Mr Tijani is chief executive of Co-Creation Hub, an incubator for businesses and social enterprises in Yaba. He is both a participant in and an observer of the explosion of Nigeria’s digital economy, with hundreds of ventures spawned in the past three years.

“There is now a critical mass of people who believe they can build a sustainable and successful business,” Mr Tijani says, on the last day of a five-city tour meeting investors in Europe. “Serious money is beginning to hit the market.”

Venture capitalists are noticing a wave of internet entrepreneurship, including cashless payment companies, social networks and retail.

Bullish financiers see the sector as a way to tap growth in a market of 186m people without becoming mired in the politics of big energy or infrastructure projects, or falling hostage to oil prices.

“What I think is truly magical about technology is that it has shown growth that is completely uncorrelated to the GDP cycle,” says Pule Taukobong, a partner at South Africa’s CRE Venture Capital, which backs Nigerian start-ups. “We’re excited because this is a generational opportunity to be at the beachhead of that as it happens.”
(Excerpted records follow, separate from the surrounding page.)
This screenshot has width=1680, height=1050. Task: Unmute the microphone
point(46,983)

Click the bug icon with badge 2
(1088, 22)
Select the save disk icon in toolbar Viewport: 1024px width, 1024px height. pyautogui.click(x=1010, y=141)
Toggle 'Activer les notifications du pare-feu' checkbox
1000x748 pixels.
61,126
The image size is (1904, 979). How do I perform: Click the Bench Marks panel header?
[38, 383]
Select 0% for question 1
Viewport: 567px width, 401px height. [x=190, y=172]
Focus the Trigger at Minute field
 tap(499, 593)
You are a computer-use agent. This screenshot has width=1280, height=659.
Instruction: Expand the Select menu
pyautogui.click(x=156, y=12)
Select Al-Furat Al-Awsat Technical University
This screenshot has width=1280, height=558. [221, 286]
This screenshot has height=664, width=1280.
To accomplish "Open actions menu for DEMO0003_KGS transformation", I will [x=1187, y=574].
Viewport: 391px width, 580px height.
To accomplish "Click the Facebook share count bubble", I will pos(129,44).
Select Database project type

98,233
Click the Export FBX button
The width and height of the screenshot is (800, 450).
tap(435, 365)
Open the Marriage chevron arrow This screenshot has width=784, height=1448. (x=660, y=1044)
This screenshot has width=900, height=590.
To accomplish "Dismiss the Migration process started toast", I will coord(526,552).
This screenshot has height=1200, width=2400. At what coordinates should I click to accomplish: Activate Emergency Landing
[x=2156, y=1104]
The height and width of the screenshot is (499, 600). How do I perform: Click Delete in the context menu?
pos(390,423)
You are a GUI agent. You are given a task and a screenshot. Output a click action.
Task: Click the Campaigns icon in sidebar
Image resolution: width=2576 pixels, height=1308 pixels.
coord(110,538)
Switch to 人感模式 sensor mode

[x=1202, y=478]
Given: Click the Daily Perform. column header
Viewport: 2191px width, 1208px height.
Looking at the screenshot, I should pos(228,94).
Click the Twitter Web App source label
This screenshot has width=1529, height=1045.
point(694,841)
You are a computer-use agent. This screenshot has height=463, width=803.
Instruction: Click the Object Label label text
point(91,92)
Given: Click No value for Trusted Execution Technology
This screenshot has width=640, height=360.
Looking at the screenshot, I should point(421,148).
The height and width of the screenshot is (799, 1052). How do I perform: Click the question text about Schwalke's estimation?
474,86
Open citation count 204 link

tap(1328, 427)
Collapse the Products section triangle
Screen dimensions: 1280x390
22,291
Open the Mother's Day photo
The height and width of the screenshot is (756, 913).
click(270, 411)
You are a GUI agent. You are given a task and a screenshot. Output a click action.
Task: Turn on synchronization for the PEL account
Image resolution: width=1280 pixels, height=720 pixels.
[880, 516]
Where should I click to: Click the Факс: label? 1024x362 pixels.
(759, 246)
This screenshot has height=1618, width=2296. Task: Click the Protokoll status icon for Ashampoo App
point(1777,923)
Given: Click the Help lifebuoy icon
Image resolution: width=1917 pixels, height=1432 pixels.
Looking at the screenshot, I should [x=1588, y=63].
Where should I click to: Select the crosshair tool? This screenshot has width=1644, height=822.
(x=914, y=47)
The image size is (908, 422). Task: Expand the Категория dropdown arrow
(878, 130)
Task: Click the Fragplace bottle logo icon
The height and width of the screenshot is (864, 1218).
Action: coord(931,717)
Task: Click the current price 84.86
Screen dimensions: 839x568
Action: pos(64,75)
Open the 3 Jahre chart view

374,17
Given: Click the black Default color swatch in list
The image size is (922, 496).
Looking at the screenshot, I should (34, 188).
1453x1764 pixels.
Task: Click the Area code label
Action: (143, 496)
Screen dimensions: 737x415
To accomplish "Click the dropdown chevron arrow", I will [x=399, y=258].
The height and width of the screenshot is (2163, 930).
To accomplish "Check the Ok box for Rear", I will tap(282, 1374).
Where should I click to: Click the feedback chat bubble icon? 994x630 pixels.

The entrepreneurs who build solutions are going to be a key part of Africa’s future

Kola Aina
Others agree. According to VC4A, an online community of Africa-focused investors and entrepreneurs, the average investment secured by Nigerian start-ups rose from $57,000 in 2015 to $73,000 this year — with just over 40 per cent able to secure external capital.

Several factors have jolted the industry into gear. Reliable internet is more widely available and telecoms companies have boosted data capacity, while new payments companies have made online transactions safe.

On a recent morning at Co-Creation Hub, young Nigerians pored over laptops at desks allocated to start-ups including LifeBank, which helps hospitals source blood and medical products; Mamalette, a social enterprise for expectant mothers, and Truppr, a tool to help users locate fitness events. Among the hub’s graduates is We­cyclers, a company which uses cargo bikes to help Lagosians earn money by recycling.

The fizzing start-up scene is attracting the attention of tech companies in the west. When Facebook founder Mark Zuckerberg made his first trip to sub-Saharan Africa in 2016, he visited both the Co-Creation Hub and Andela, a company co-founded by US entrepreneur Jeremy Johnson. The Chan Zuckerberg Initiative chose Andela for its first private sector investment.

Mr Johnson, 33, set up Andela after seeing the chance to generate thousands of jobs in Africa by running a programme to find “genius-level” software developers, who then work remotely for US and European companies.

“Across Africa you’ve got a pretty stark difference between perception and reality,” he says. “In this case, I’d say the excitement is actually pretty reasonable relative to what’s happening and what’s possible.”